Task description: Rewrite everything in the makeup forum post from "# It's been" down to "still too bad !)", putting "heading" wherever "title" appears.

Reading text:
[BEGIN]

# It's been a long long time... so a lot of FOTDs !



## shlikah (Jul 19, 2008)

Hi !


As I say in the title, it's really been a long time... (and my english is still too bad !)
My last FOTD must be a year ago... And I like to think I improve my make-up skill... You gonna tell me...


So here we go for some (a lot of...) FOTDs 
	

	
	
		
		

		
			







1. Light pink and gray eyes

- paintpot Perky as a base
- Phloof!, Dabling, Shale, Mothbrown, Cloudburst e/s
- black UD liner
- black Chanel Inimitable mascara
- khol Fascinating
- blush True Romantic
- lipglass Cult Fave











and then with a little bit of Passionate on the pale pink : 







2. Green Eyes

- shadestick Lucky Jade
- Rose Blanc, Wondergrass, Big T, Stormwatch, Cloudburst e/s
- black UD liner
 - black Chanel Inimitable mascara
- black Nina Ricci Khol













3. Pink and purple

- paintpot Perky as a base
- Phloof!, Thunder, Meet the Fleet e/s
- pigment Lovely Lily, BellBottomBlue
- black UD liner
  - black Chanel Inimitable mascara


















4. Turquoise

- paintpot Rollickin'
- Parrot, Prussian, Meet the Fleet
- pigment Teal, BellBottomBlue
- black UD liner
   - black Chanel Inimitable mascara













5. Bright green eyes

- shadestick Lucky Jade
- Going Bananas, Dazzlelight, Humid, Wondergrass e/s
- liner clubbing Bourjois Electro Blue
- black Chanel Inimitable mascara 
- black Nina Ricci khol


















6. Soft eyes (the one I prefer)

[END]

Data shown:
[BEGIN]

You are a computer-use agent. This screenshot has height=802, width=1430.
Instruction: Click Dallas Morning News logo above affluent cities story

[END]
[BEGIN]

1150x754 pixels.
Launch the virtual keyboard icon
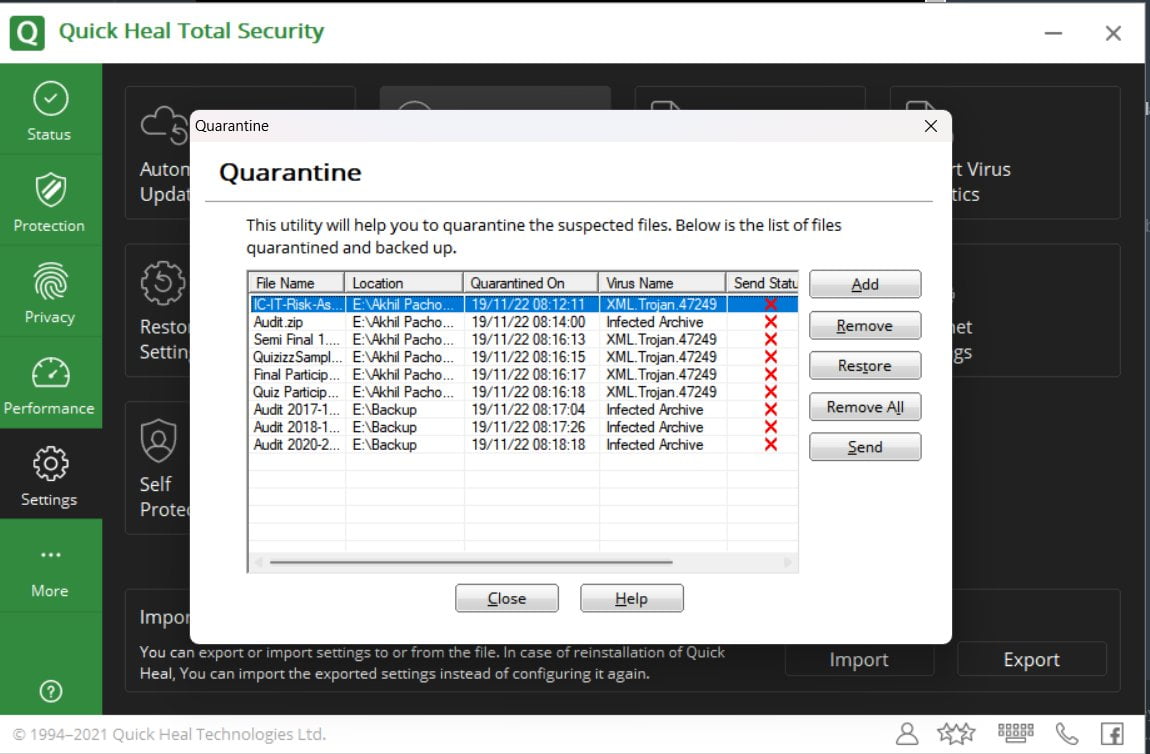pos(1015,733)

[END]
[BEGIN]

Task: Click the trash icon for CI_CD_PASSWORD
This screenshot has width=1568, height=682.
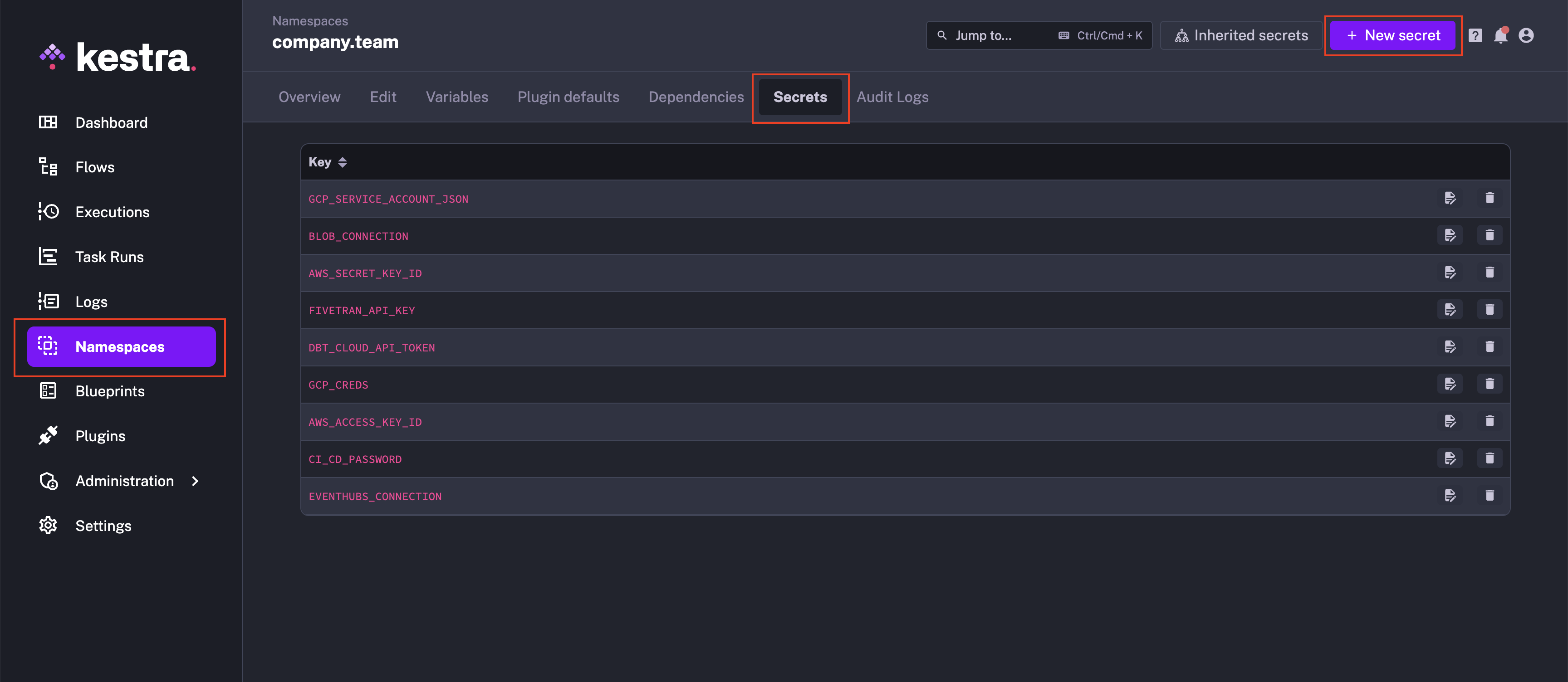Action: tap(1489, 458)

[END]

Result:
# It's been a long long time... so a lot of FOTDs !



## shlikah (Jul 19, 2008)

Hi !


As I say in the heading, it's really been a long time... (and my english is still too bad !)